This is the start of a fully functioning JavaScript (actually, TypeScript) SDK. There are two distinct aims with this SDK:
Tap into the large (and relatively underserved, by existing data processing frameworks) community of JavaScript developers with a native SDK targeting this language.
Develop a new SDK which can serve both as a proof of concept and reference that highlights the (relative) ease of porting Beam to new languages, a differentiating feature of Beam and Dataflow.
To accomplish this, we lean heavily on the portability framework. For example, we make heavy use of cross-language transforms, in particular for IOs. In addition, the direct runner is simply an extension of the worker suitable for running on portable runners such as the ULR, which will directly transfer to running on production runners such as Dataflow and Flink.

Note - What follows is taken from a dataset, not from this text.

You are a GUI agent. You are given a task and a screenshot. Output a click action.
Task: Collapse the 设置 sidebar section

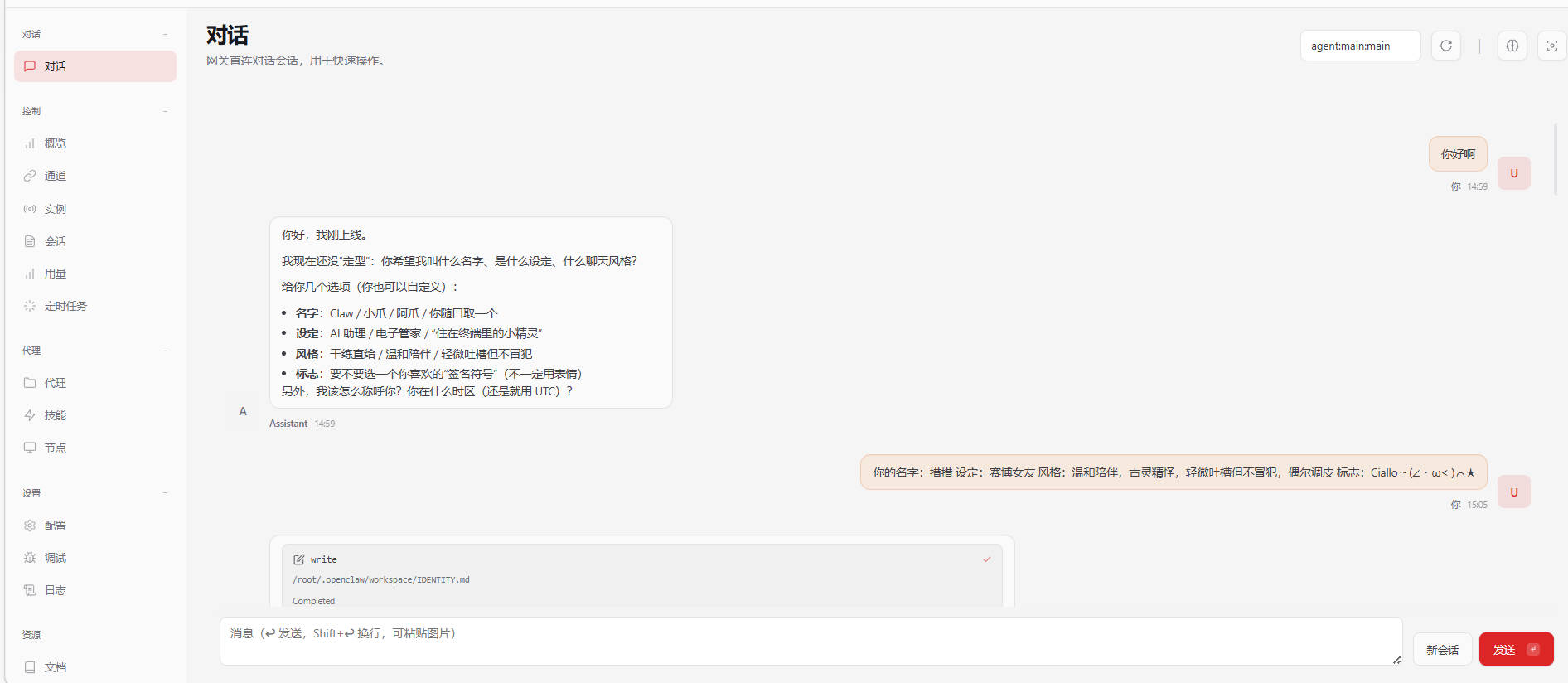(x=165, y=493)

The target audience should hopefully not be put off by running other-language code encapsulated in docker images.
To install and test the Typescript SDK from source, you will need npm and python. Other requirements can be installed by npm later on.

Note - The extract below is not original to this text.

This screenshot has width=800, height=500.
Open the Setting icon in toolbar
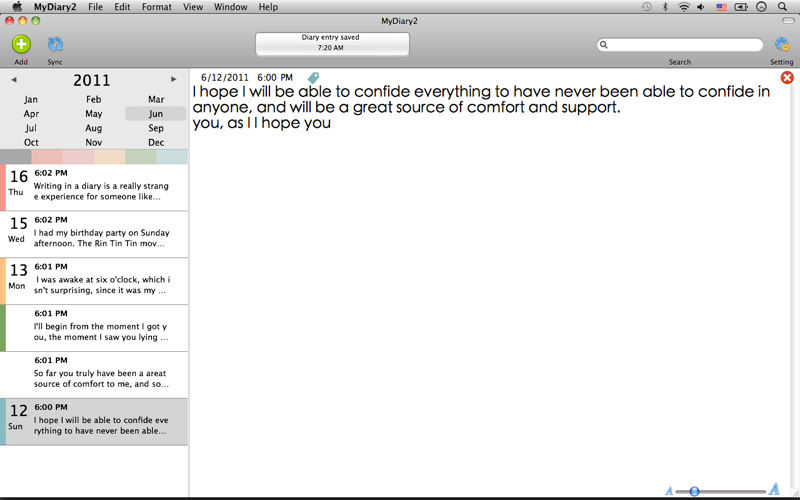point(783,44)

(Note that Python is a requirement as it is used to orchestrate Beam functionality.)
typescript directory.git checkout https://github.com/apache/beam cd beam/sdks/typescript/
npm install
npm run build to transpile Typescript files into JS files.All of the development workflows (build, test, lint, clean, etc) are defined in package.json and can be run with npm commands (e.g. npm run build).
The wordcount.ts file defines a parameterizable pipeline that can be run against different runners. You can run it from the transpiled .js file like so:
node dist/src/apache_beam/examples/wordcount.js ${PARAMETERS}
To run locally:
node dist/src/apache_beam/examples/wordcount.js --runner=direct
To run against Flink, where the local infrastructure is automatically downloaded and set up:
node dist/src/apache_beam/examples/wordcount.js --runner=flink
To run on Dataflow:
node dist/src/apache_beam/examples/wordcount.js \
--runner=dataflow \
--project=${PROJECT_ID} \
--tempLocation=gs://${GCS_BUCKET}/wordcount-js/temp --region=${REGION}
This SDK is a work in progress. In January 2022 we developed the ability to construct and run basic pipelines (including external transforms and running on a portable runner) but the following big-ticket items remain.
Containerization
API
There are several TODOs of minor features or design decisions to finalize.

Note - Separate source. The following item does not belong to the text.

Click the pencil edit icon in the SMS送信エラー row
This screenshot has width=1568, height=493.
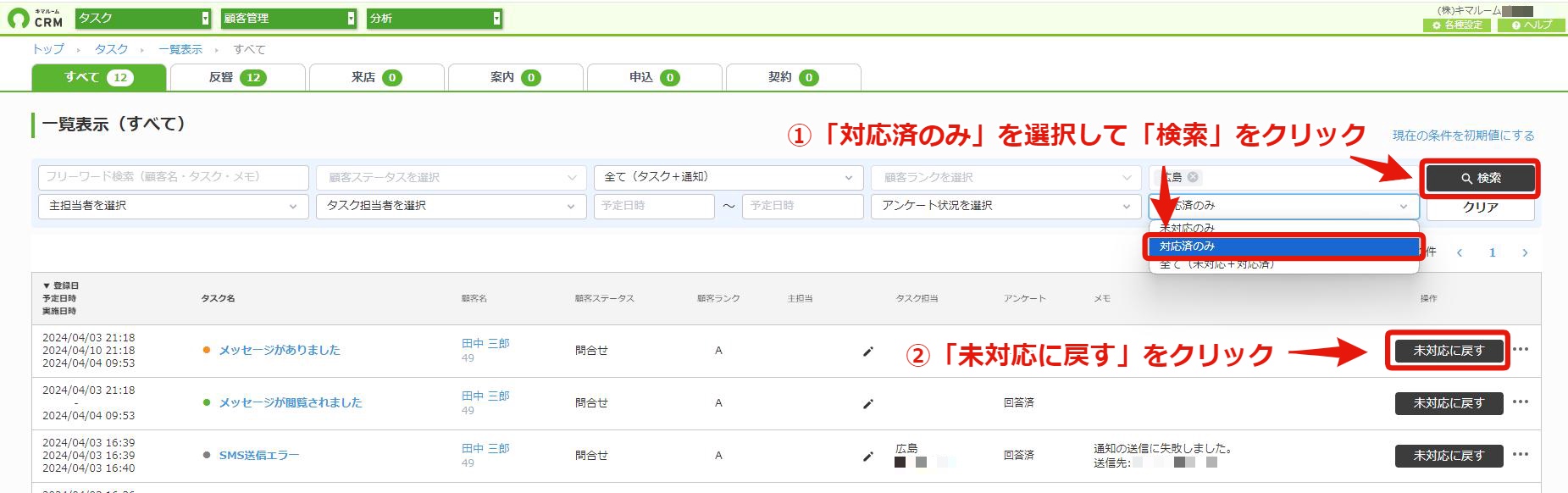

Consider using (or supporting) 2-arrays rather than {key, value} objects for KVs.
Force the second argument of map/flatMap to be an Object, which would lead to a less confusing API (vs. Array.map) and clean up the implementation. Also add a [do]Filter, and possibly a [do]Reduce?
Move away from using classes.
Advanced features like state, timers, and SDF.
Other
Relative vs. absoute imports, possibly via setting a base url with a jsconfig.json.
More/better tests, including tests of illegal/unsupported use.
Set channel options like grpc.max_{send,receive}_message_length as we do in other SDKs.
Reduce use of any.
Could use unknown in its place where the type is truly unknown.
It'd be nice to enforce, maybe re-enable noImplicitAny: true in tsconfig if we can get the generated proto files to be ignored.
Enable a linter like eslint and fix at least the low hanging fruit.
There is probably more; there are many TODOs littered throughout the code.
Install node.js, and then from within sdks/typescript.
npm install
npm test
We have adopted prettier which can be run with
npx prettier --write .